| Task statement |
Begin at the line containing "This screenshot has width=1568, height=728." and end at the final line of the entries. Please reproduce those lines exactly.

=== Extracted data ===

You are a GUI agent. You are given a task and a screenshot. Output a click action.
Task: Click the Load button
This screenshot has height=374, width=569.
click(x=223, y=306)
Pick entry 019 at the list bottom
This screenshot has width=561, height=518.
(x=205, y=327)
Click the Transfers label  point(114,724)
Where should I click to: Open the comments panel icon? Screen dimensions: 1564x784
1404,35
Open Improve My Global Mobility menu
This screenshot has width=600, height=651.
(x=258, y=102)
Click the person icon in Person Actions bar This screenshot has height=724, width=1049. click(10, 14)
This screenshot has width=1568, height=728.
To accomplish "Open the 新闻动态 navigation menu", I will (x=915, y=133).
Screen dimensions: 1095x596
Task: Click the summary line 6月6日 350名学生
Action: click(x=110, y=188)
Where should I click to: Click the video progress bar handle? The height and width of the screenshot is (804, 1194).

===

| Solution to this exercise |
This screenshot has width=1568, height=728.
To accomplish "Open the 新闻动态 navigation menu", I will (x=915, y=133).
Screen dimensions: 1095x596
Task: Click the summary line 6月6日 350名学生
Action: click(x=110, y=188)
Where should I click to: Click the video progress bar handle? The height and width of the screenshot is (804, 1194).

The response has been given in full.